In this sense, it would be unreasonable to exclude the energy dilemma from our analysis of the present conjuncture. There are straightforward and precise connections between energy market turbulence and climate policies in China and in Europe. The temporary increase in coal supply in China to defuse economic tensions testifies to at least a short-term trade-off between emissions and economic growth. It may be difficult to disentangle the role of low prices from the longer-term decline in private fossil fuel investment since 2015; but we should not dismiss the idea that the latter was partly driven by gloomy forecasts for the sector based on anticipated climate policies. High payouts to shareholders and declining market capitalization can, indeed, be read as symptoms of such forecasts.

Tooze rightly suggests that energy companies are responsible for the myopia concerning the evolution of demand patterns that resulted in insufficient investment in energy. The fact that global investment in renewables and energy efficiency has actually declined since 2015 is indicative of the sector’s lacklustre engagement with decarbonation efforts. Yet although these companies bear collective responsibility, the issue is also systemic.

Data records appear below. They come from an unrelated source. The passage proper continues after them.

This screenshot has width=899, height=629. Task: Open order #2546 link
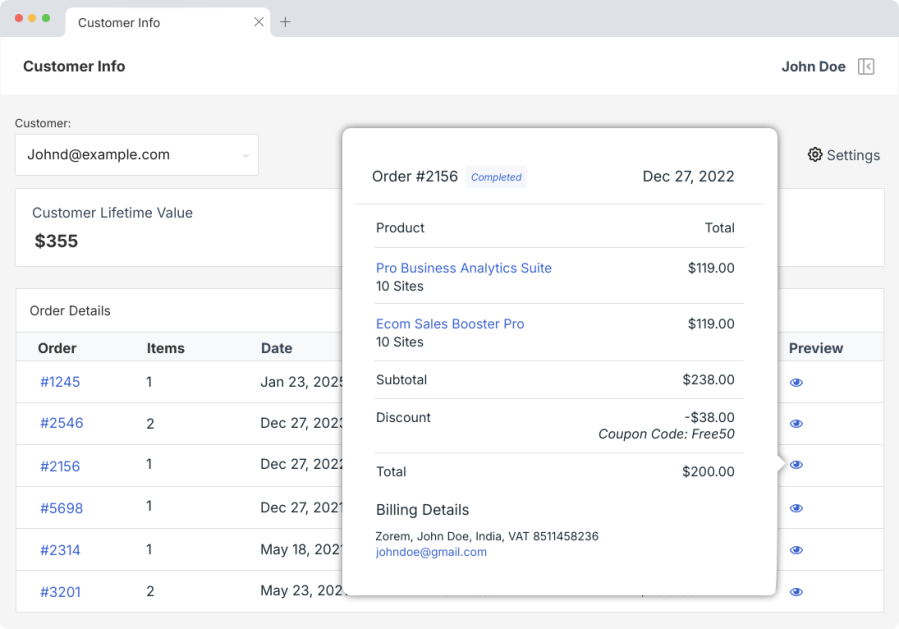coord(61,423)
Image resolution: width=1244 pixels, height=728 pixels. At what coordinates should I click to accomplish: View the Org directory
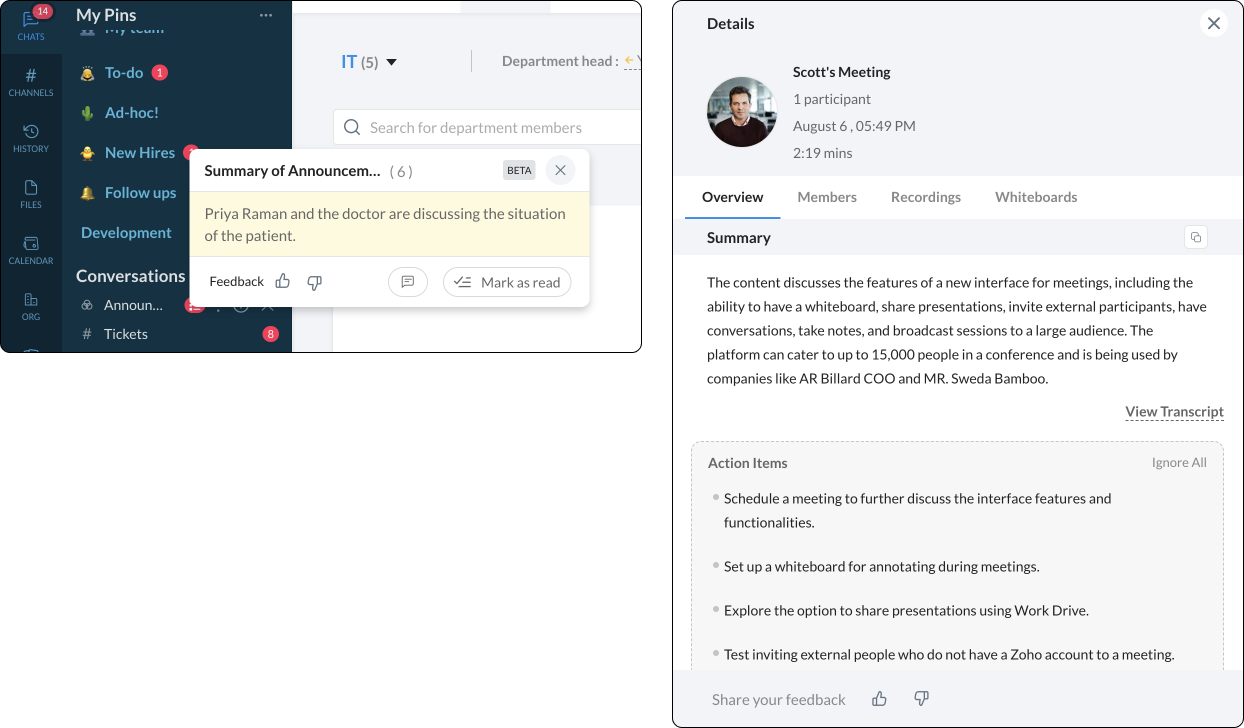click(31, 304)
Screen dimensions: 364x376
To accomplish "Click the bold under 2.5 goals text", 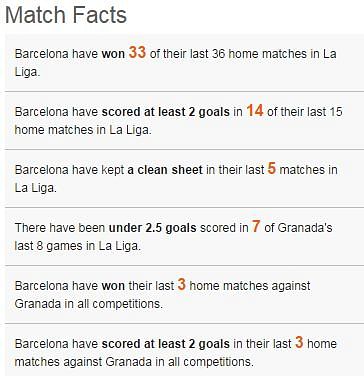I will pos(153,228).
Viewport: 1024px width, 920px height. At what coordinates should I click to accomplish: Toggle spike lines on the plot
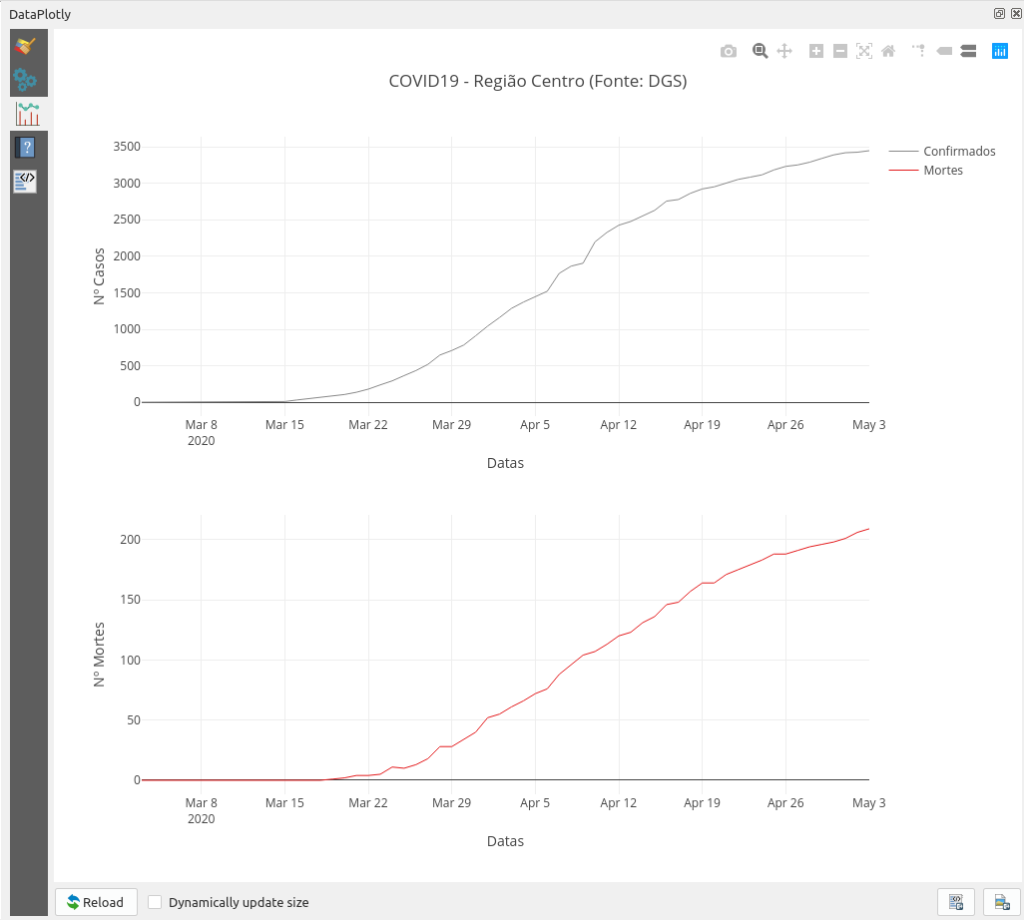point(918,51)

It reveals a deeper coordination problem that enterprises cannot handle via market mechanisms alone. The energy dilemma thesis is in this sense consistent with the IEA’s repeated warnings about the coordination challenges related to the transition, and their exacerbation by slow and inconsistent policymaking:

As the world makes its much-needed way towards net zero emissions, there is an ever-present risk of mismatches between energy supply and demand as a result of a lack of appropriate investment signals, insufficient technological progress, poorly designed policies or bottlenecks arising from a lack of infrastructure.

At present, shortages of coal and gas coincide with booming demand, but if renewable production rapidly expands, electrification accelerates and/or energy consumption significantly slows, a collapse of fossil fuel prices is possible. In spring 2020, oversupply of oil resulting from the pandemic lockdown pushed US prices into negative territory. Further decreases may occur when fossil fuel producers compete to valorize the last sellable resources in a world shifting beyond carbon. However, even if such price slumps take place amid an energy transition, their wider context will be rising costs driven by expensive investment efforts and the deadweight of carbon-asset legacies.

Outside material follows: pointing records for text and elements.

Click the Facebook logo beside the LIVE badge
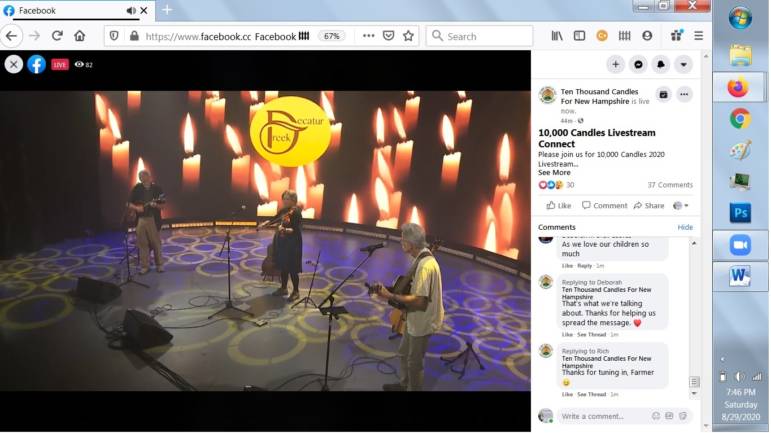This screenshot has height=433, width=771. click(36, 64)
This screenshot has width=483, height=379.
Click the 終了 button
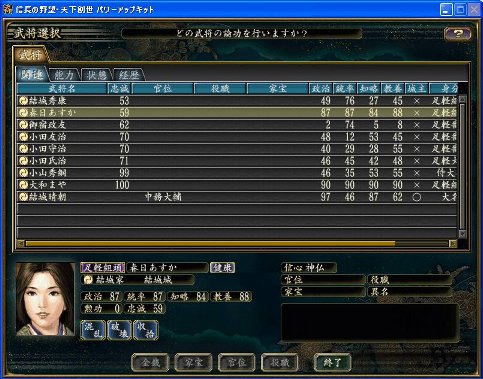pyautogui.click(x=332, y=362)
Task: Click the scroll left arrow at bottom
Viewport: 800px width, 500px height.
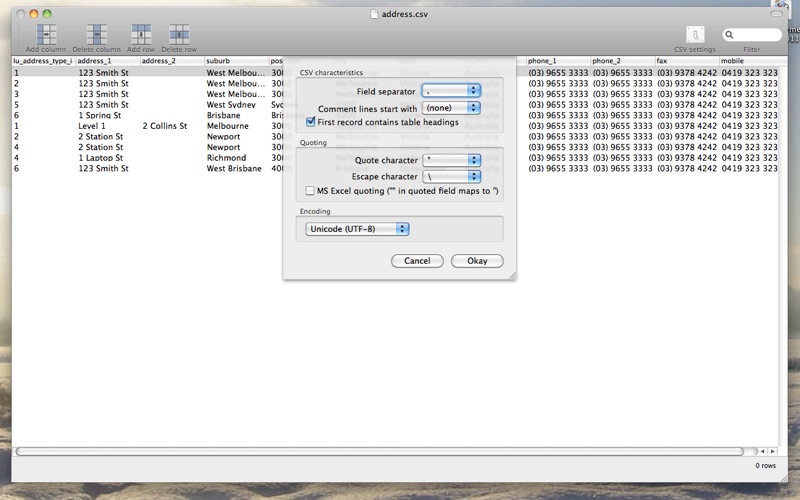Action: coord(761,452)

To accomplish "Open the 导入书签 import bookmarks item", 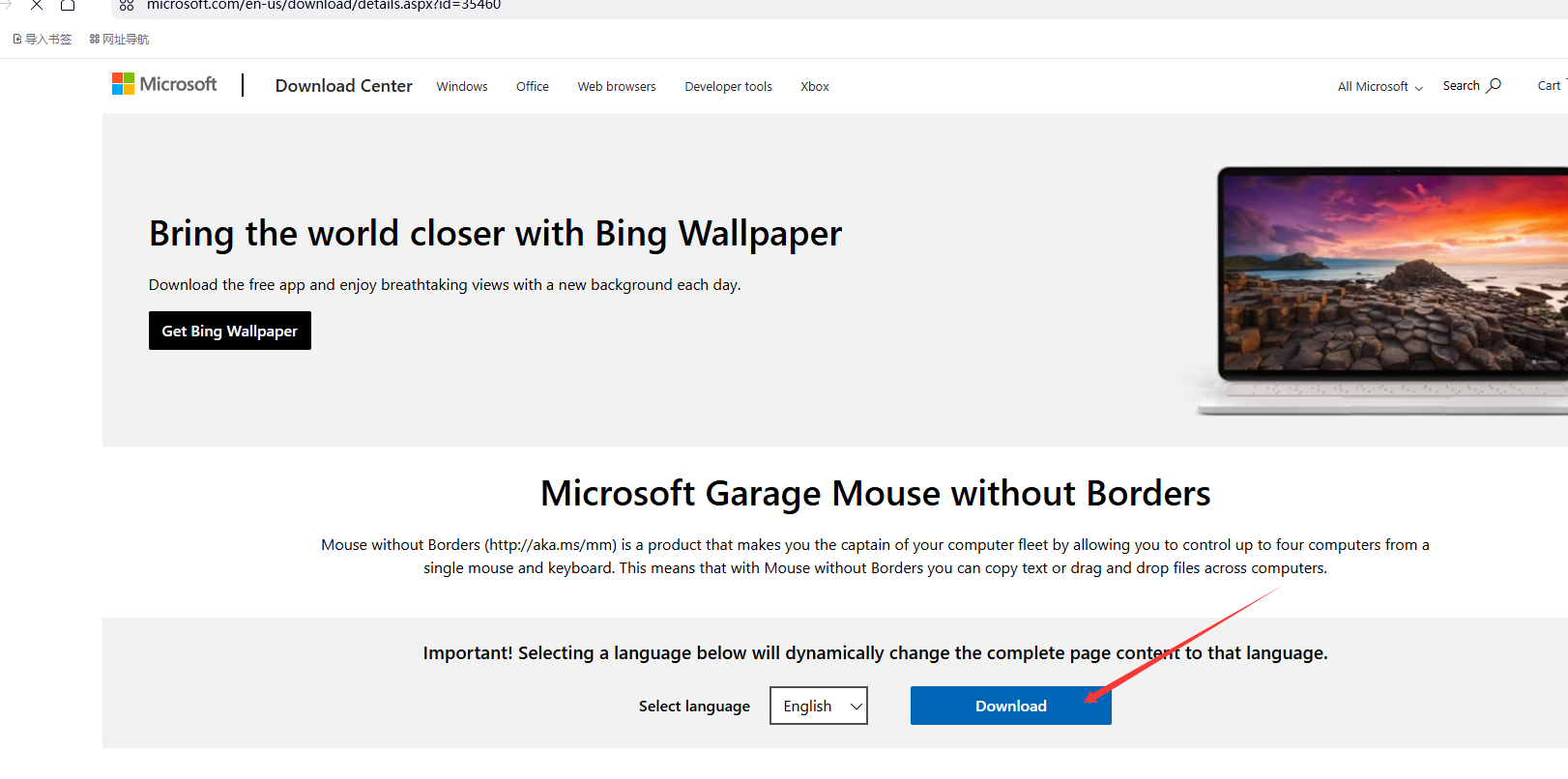I will tap(43, 40).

Tooze and I agree on the limits of the price mechanism to guide the green transition and the necessity of macroeconomic planning. When it comes to the energy dilemma question, I sympathize with his reluctance to give fossil-interests any argument that could be used to postpone further greenhouse gas reduction. Yet we must also resist the delusion that crisis tendencies related to climate policy are not at stake. A smooth transition beyond carbon is no longer an option. There is no Pareto-efficient way of eradicating fossil fuel use in a timeframe compatible with the prevention of climate disorders. A zero-sum or even negative-sum game is in play, which means that some parts of the population will bear the cost of the adjustment more than others.

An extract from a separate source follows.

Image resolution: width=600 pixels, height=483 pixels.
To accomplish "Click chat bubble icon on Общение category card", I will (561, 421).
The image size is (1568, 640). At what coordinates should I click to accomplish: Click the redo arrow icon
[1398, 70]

This looming distributive conflict puts drastic constraints on class compromises. At this stage, I do not see what should prevent a large progressive front from rallying in favour of restrictions on the avoidable emissions related to the consumption patterns of the ultra-rich. A class-biased punitive ecology could become an effective means to stop ecologically perverse expenditure from rebounding onto the poorest. It could also be a stepping-stone to broader social mobilizations. Crucially, the primary implication of the crisis tendency is not the impossibility of humanity to handle the challenges of the energy transition, but the additional barriers to collective agency erected by the imperative of capital valorization. Subordinating profit-making to rapid decarbonation is, in my view, a price worth paying for the cause of climate justice.